Old Veterans Who Ache for Battle
‘The Moral High Ground’: Japanese Seniors Volunteer For Fukushima ‘Suicide Corps’
1st June 2011 ·
Some 250 elderly Japanese men and women have volunteered to help remedy one of the worst nuclear meltdowns in history. Dubbed the ‘suicide corps’ by Goshi Hosono, Prime Minister Naoto Kan’s special adviser on the Fukushima crisis, the group is made up of only retirees over the age of 60.
CNN reports that these seniors believe they are in a unique position to be able to contribute to solving the nuclear crisis at the radiation-contaminated Fukushima plant. And they have a valid point– older peoples’ cells don’t divide as rapidly as do those of younger folks, enabling them to do work that could be much more perilous to more youthful workers.
“We have to work instead of them,” 72-year-old Yasuteru Yamada told CNN. “Elders have less sensitivity to radiation. Therefore, we have to work.” Yamada, a cancer survivor, said he wanted to do something to make a difference in his remaining years of life.
Their courageous enthusiasm is remarkable. It’s not as if they are immune to the cancers that radiation can cause. But at their age, it is possible that they will die of other causes before radiation-induced cancer can affect them.
Kazuko Sasaki, a 69-year-old woman who co-founded the ‘suicide corps,’ says that death isn’t as frightening for older people as it is for the young. “When we were younger, we never thought of death,” she told CNN. “But death becomes familiar as we get older. We have a feeling that death is waiting for us. This doesn’t mean I want to die. But we become less afraid of death as we get older.”

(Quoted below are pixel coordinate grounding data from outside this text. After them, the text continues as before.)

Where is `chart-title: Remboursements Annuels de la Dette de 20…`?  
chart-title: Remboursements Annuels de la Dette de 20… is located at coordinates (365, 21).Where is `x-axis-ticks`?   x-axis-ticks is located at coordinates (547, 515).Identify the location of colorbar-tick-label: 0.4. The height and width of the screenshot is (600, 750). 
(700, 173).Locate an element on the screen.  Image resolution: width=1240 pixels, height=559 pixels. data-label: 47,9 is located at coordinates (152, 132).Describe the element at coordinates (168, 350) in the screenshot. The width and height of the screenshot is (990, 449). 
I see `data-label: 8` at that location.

Sasaki has a different reason for wanting to help. “My generation, the old generation, promoted the nuclear plants,” she told CNN. “If we don’t take responsibility, who will?”
Right now, it doesn’t seem as if the Japanese government is eager to accept the ‘suicide corps” help. There are currently about 1,000 workers already heroically laboring to contain the damage at the Fukushima plant. The plant’s owner, Tokyo Electric Power Company (TEPCO), told CNN they were thankful for the seniors’ offer but that they had enough workers to manage the crisis.
But CNN reports that some younger workers at the plant will never return there. The cable news network interviewed Hikaru Tagawa, a father of two young children, who temporarily worked at the plant. He lived just a few miles away; now the area is a mandatory evacuation zone.
“Nothing can make me go back to work there,” he said, calling the radiation levels “too dangerous.”
Perhaps that is why Goshi Hosono sounded just a little more open to the idea of accepting the ‘suicide corps” help.
“I met the leader of the group and we’ve started a discussion, looking for any possible, practical next step,” he said at a news conference.
The Japanese government, which has handled the crisis less than admirably, ought to seriously consider their offer. It needs all the help it can get.